Дивя село, озерный звон творил страстные, перебористые коленца, окатывал деревню протяжной, по-ледяному прозрачной мелодией; синеватыми волнами плыл по белесому воздуху по-над деревней, утонувшей в пушистых снегах; и прихватит, бывало, парнишку на скотном дворе, возле распахнутой, парящей коровьим теплом и обметанной снежным куржаком стайки, обомрет парнишка, опустит вилы с навильником сена, займется его сердчишко, полыхнет зоревым переливом, и не успеет душа отойти, улечься, как гулко проплеснется сквозь нее туго налитая мелодией, новая волна перезвона, уплывающего за поскотину, в степь, к березняку, чернеющему вороньими гнездами. Далеко по степи летает озерный гул, и неведомо, где тает, где ложится на сухую, заснеженную ковыль, ворохнув ее своим ветерком.
— Игра-ает ледок… — загнав топор в ошкуренное и окантованное бревно, промолвит ладный старик возле свежего банного сруба, и почешет в потном затылке, сдвигая на глаза шапку; потом присядет на сосновый чурбак, затихнет, подставив ухо праздничному озерному благовесту, и, смущенно улыбаясь, подмигнув сам себе, прибавит: — Играет ледок — ворожит Мит-ря холодок.
И верно, сразу за Димитрием-рекоставом оживали жгучие, дымные холода. Дмитриев день — зимушка лезет на плетень. Лед крепчал, толстел из ночи в ночь — верно что, наложило Введение на лед толстое леденение; а уж после… Варюха — береги нос и ухо. Но опять же к Благовещенью щука колола лед могучим плеском — обрыдло ей лежать сосновой кокорой в глухом, илистом улове, да и тяжело дышать под разбухшим льдом, вот она и саданула матерым хвостом. Мне грезилась замшелая щука — рослая, неповоротливая; а когда слышал гром ледовый и видел вспыхивающие на синеватых залысинах белые морщины, воображал ее мощный, литой хвост, что коротко и садко хлещет изнутри лед.

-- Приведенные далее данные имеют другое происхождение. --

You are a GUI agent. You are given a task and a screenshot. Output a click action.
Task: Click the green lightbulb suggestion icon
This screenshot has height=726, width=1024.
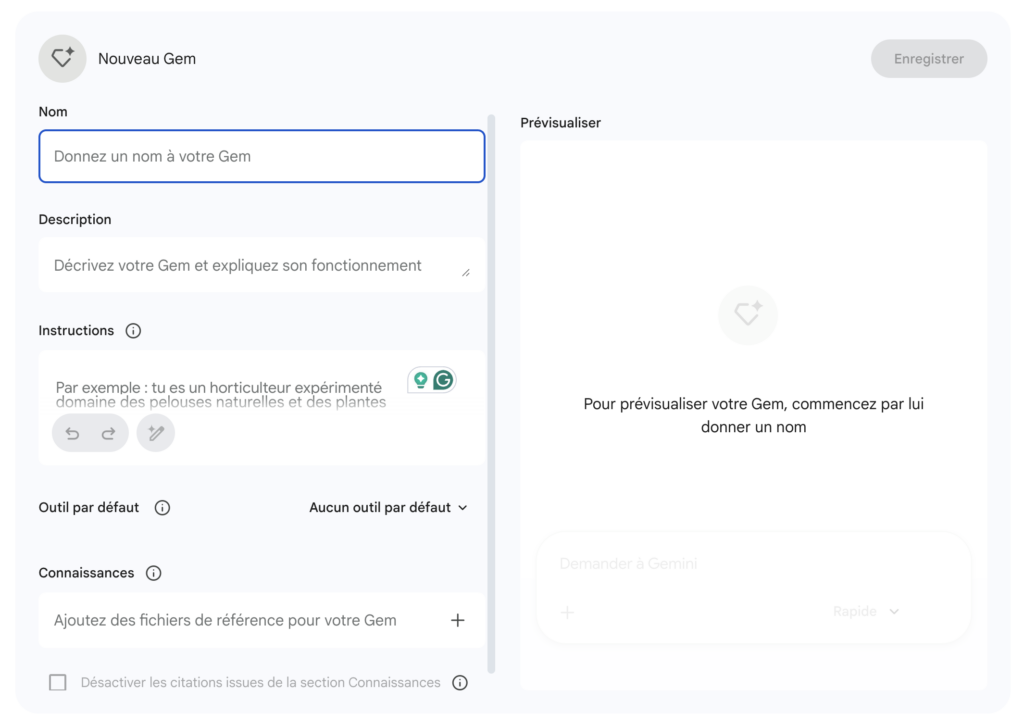point(420,380)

Ледовый гром с долгими звонами и мелкими переливами, празднично, с молодым, взахлеб, ликованием отметив край осени, показав изножье зимы, тихо гас, не гулял вольно, а в один из дней и вовсе пропадал, чтобы не стать привычным, чтобы у деревенских ребятишек ужилось в душе благостное чудо. После Благовещенья лишь изредка студеными ночами, когда деревня обмирала, сжималась от стужи, когда затягивалась и становая полынья, озеро вдруг просыпалось, одышливо ворочалось в своей душной зыбке под низко нависшим, огрузлым, ледяным пологом, потом, неторопливо собрав силенки, далеко отведя упругий щучий хвост, било им на полную отмашку в лед, и полынья с громовым треском вновь распарывала озеро, заголив среди торосов густо-темную, серебристо-мерцающую в неведомых отсветах, парящую воду.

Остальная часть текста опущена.